Web 2.0 sites encourage users to spend as much time on their pages, which is a critical characteristic. They provide compelling incentives to keep visitors on your site longer. Links to external sites were standard in Web 1.0, and visitors could quickly follow them to other websites. The fundamental reason for this is that most Web 1.0 sites tend to focus on a particular subject and do not require visitors to sign in before accessing them. Websites that employ Web 2.0 technologies, on the other hand, encourage users to engage in intra-site activities by logging in and creating links to other users’ content.

Web 1.0 sites were for one-way communication, while Web 2.0 sites built two-way communication mediums. Web 1.0 was autocratic and top-down. On the other hand, Web 2.0 is democratic and bottom-up. Rather than the New York Times 1.0 website stating the important stories of the day, Digg.com, Buzz and Yahoo.com depict the stories users have voted the most crucial.

Web 1.0 sites were plain to be read passively. Web 2.0 sites stimulate participation, voting for the content up or down, grading it, remarking on it, and submitting new posts. By 2000, Amazon.com was allowing users to review books, but nowadays, users can participate in many different ways like creating lists of products, writing product guides and editing wiki articles (Amapedia). In 2000, Amazon was utilising its sites to sell products it bought in. With Web 2.0, Amazon now lets you list and sell your own new and old books and products through their website.
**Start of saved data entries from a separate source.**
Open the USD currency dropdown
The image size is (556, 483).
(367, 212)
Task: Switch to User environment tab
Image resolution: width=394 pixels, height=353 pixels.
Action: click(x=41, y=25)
Web 1.0 sites are static and seldom gets changed, where Web 2.0 sites are dynamic and change hourly or even more frequently, pondering all of those user shares. Web 1.0 sites were closed up sites, while Web 2.0 sites were collaborative sites.
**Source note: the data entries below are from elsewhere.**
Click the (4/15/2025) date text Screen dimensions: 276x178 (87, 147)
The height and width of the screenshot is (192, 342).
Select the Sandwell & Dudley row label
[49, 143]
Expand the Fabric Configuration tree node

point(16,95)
The below table highlights the distinguishing features between Web 2.0 and Web 1.0 and compares how things have changed since the web culture has overturned.

Web 1.0

  • It was about reading
  • It was about companies
  • It was about client-server
  • It was about HTML
  • It was about home pages
  • It was about portals
  • It was about taxonomy
  • It was about wires
  • It was about owning
  • It was about IPO’s
  • It was about Netscape
  • It was about screen scraping
  • It was about web forms
  • It was about hardware costs
  • It was about dial-up
  • It was top-down
  • It was edited and produced
  • It was about banner ads

Web 2.0

  • It is about writing
  • It is about communities
  • It is about peer to peer
  • It is about XML
  • It is about blogs
  • It is about RSS
  • It is about tags
  • It is about wireless
  • It is about sharing
  • It is about trade sales
  • It is about Google
  • It is about APIs
  • It is about web applications
  • It is about bandwidth costs
  • It is about broadband
  • It is bottom-up
  • It is raw
  • It is about AdSense

Current and Future (Web 3.0)

Web 3.0, also known as the ‘Semantic Web’, is the third generation of the World Wide Web. Web 3.0 allows users to generate customised web content based on their profile and preferences. Web 3.0 relies heavily on user-generated data such as likes, shares, comments to create search algorithms for enhancing the user experience of the Web.

Web 3.0 is heavily geared towards designing and developing business strategies and web applications for e-commerce and Big Data analytics. The social and semantic Web together have em-powered the learners since learning now extends into a global classroom with virtual collaboration through free and access to open.